CADAC/DesignDiscussion07AUG07

Design Discussion

This was discussion the included some thoughts on future implementations, so I didn't want to lose it. There were a couple of follow up emails that I should probably add as well. Part of this discussion was just making sure we were all on the same page.

Data Publication

First, a general comment on the idea of publishing to the CADAC archive. Right now, the role of the archive is help users share data at the workshop. Publishing datasets that are linked to publications is a long term goal; before we get there, we need to make sure the community is on board. And, if the LRAC doesn't get approved, we won't have an archive to publish from--so, we need to be careful about promising people that the CADAC is an eternal resource.

The ideas about the data in your email make this sound very formal, like a peer-reviewed publication process. I think this aspect of the CADAC is for the future, when the data is tied to a publication. When that need is there, we can come up with a process to handle it.

Goals

Here's my thoughts on what the current goals are.

First Stars

  • Get users adding data.
  • Get users logging in and using the data.

This Year

  • Get the LRAC approved.
  • Build community support.

Next Year

  • Evaluate community support.
  • Build a publication mechanism.
  • Get more funding.

Naming Scheme

astro-ph Style

Alex Lazarian suggested to have some kind of archival number attached to every item in the data collection, so when people publish papers that made use of the CADAC, they can easily acknowledge not only the CADAC in general, but specifically the items in the data collection they used.

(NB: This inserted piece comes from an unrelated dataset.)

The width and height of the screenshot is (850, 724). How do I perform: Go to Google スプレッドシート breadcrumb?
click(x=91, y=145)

He thinks it is important, because people who publish data very early may want to be properly acknowledged when someone uses their data for publications, if not even be coauthors. It would be great to have a simple archive number following the date of submission like astroph. Does SRB create something of that sort?

Not as far I know, and this doesn't really follow the process that will occur with data in the CADAC. With arXiv.org, users submit their works when everything is complete. With the CADAC, users will first add data for analysis and sharing, and then choose some of it for publication. If we get to point of supporting publication, there will probably be an area set aside for linking datasets into. In fact, if we wanted, users could reuse the astro-ph number in CADAC.

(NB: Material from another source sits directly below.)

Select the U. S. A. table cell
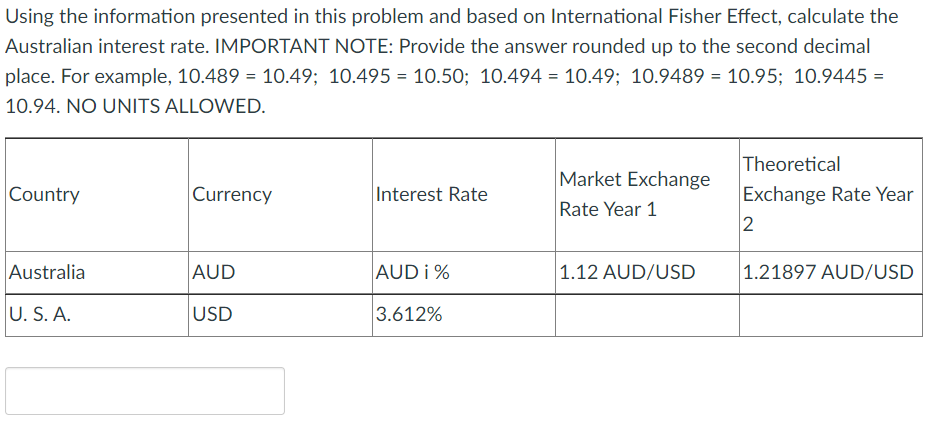 tap(97, 315)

Suppose you had a directory (MHDturb) with some data in the SRB, and this data supported some mythical paper, astro-ph/0808.0626:

 /home/padoan.cadac/CADAC/MHDturb

Now, suppose we had set up a /astro-ph directory in the CADAC for people to link data sets to. Then you could link your dataset into this directory:

 $ Sln /home/padoan.cadac/CADAC/MHDturb /astro-ph/0808.0626

Further suppose (this is starting to sound like a math proof) that we got the support to build the VOSpace interface to the SRB. We would then be able to provide a URL to the data:

 vos://cadac.sdsc.edu/astro-ph/0808.0626

The answer is, finally, that first we need to support a natural naming scheme, and if we need to, we can do something with publications in the future.

Notifications

Finally, when a new item is added to the data collection, there should be an automatic email notification to all users.

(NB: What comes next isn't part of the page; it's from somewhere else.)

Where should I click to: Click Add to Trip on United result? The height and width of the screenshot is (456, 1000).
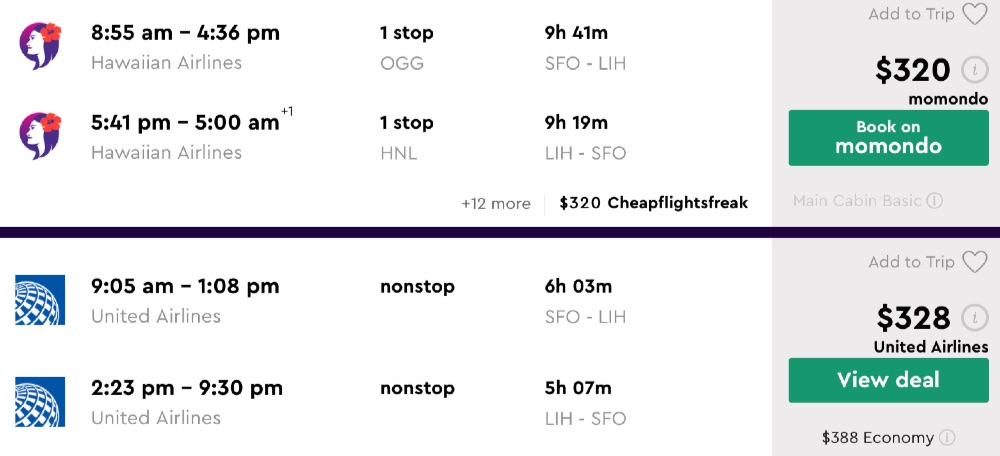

I don't think this is right thing to do at the start. Users may add and rearrange data quite a bit at the beginning, and a flurry of emails about every file would get old. Now, in line with the thoughts of the future, if we do have a formal publication process for data, we could probably add on an RSS feed, email notifications, and other fancy stuff.

Feature Creep

Tomorrow I will have a phone conversation with Bob Fisher who apparently has a lot of experience with similar initiatives from other fields, including CFD, and told me he has many suggestions about things that work and do not.

OK, but remember, but if we start to experience feature creep before we have any users, we're in trouble.

Follow Up

I will email you what I learn from him as soon as possible. The number of users is slowly growing. I will send a first list to Mahidhar as soon as I have 20 names, hopefully tomorrow.

This is good. I have the information about the mailing list, so we should be able to start using it tomorrow. Adam at SDSC is going to get the GID straightened out for the project directory, so we can start building the software and reading data.

How about a phone call on Thursday? By then I can give you your usernames and passwords for the SRB, and point you to some documentation.